A biologia sintética é, portanto, mais do que o chamamos comumente de engenharia genética. Não se trata de alterar apenas um gene, mas um conjunto de genes que fazem sentido como grupo e desempenham uma determinada função.

Ao lado da biologia sintética, nos níveis mais altos de organização, está a biologia de sistemas. Aqui também se avança a passos largos. Essa área da biologia ajuda a compreender o comportamento dos sistemas como redes interativas e vem gradativamente permitindo determinar a hierarquia dos nós dessas redes. Esses nós podem ser usados para a manipulação de sistemas extremamente complexos, como células, organismos, ecossistemas e até a biosfera. Em 2002,  sugeri, por exemplo, o uso de terapia gênica na floresta para melhorar o seqüestro de carbono. Isso poderia ser feito alterando artificialmente a fotossíntese das árvores e fazendo com que elas produzam mais biomassa.  A mudança teria um efeito sistêmico na floresta, mas seria transitória, já que a terapia gênica provoca uma alteração no organismo que não passa para a próxima geração. No entanto, a maior taxa de fotossíntese levaria a um maior acúmulo de biomassa, provendo mais alimento aos animais que dependessem das plantas como fonte de alimentos.  Esse exemplo ilustra ao mesmo tempo possíveis efeitos benéficos proporcionados pela  biologia sintética (alteração da fotossíntese) e pela biologia de sistemas (alteração das redes de interação entre as plantas e os outros organismos no ecossistema).

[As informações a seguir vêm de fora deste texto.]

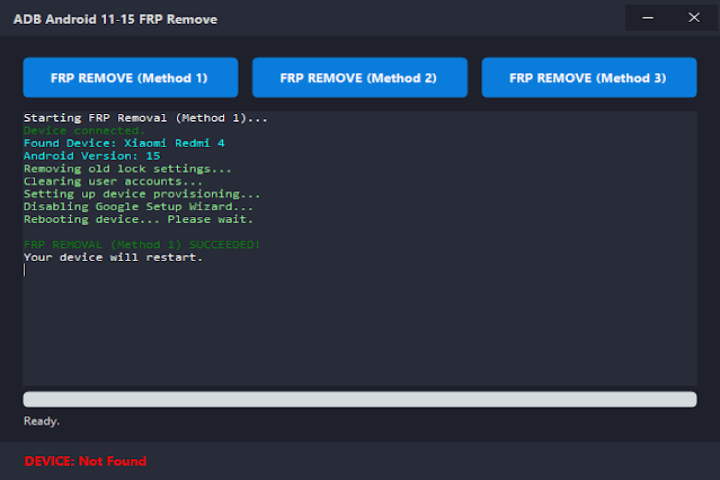
Task: Click the progress bar below the log
Action: point(359,399)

Na realidade, a biologia sintética e a biologia de sistemas constituem dois lados da mesma moeda. Enquanto a primeira caminha do micro para o macro a segunda nos ajuda a compreender a vida no sentido inverso. Aparentemente as duas abordagens são complementares. À medida que os conhecimentos gerados por ambas permitirem a compreensão cada vez mais profunda da vida, nosso poder tecnológico aumentará de forma espetacular.

Um lado crucial dessa discussão é a questão ética. O homem dificilmente deixa de aplicar o que aprende e será muito difícil deter o avanço das ciências biológicas. Por isso, um dos pontos mais importantes dessa nova biologia será a regulação do avanço científico. A sociedade tem de regular essas áreas, mas deve fazê-lo com cuidado para que os benefícios das novas tecnologias sejam adequadamente distribuídos e beneficiem a maior parcela possível da sociedade, tanto do ponto de vista social como do econômico e do ambiental.

P.S. Esta coluna é dedicada ao professor Hernan Chaimovich, do Instituto de Química da USP, que me estimulou a escrever sobre o assunto.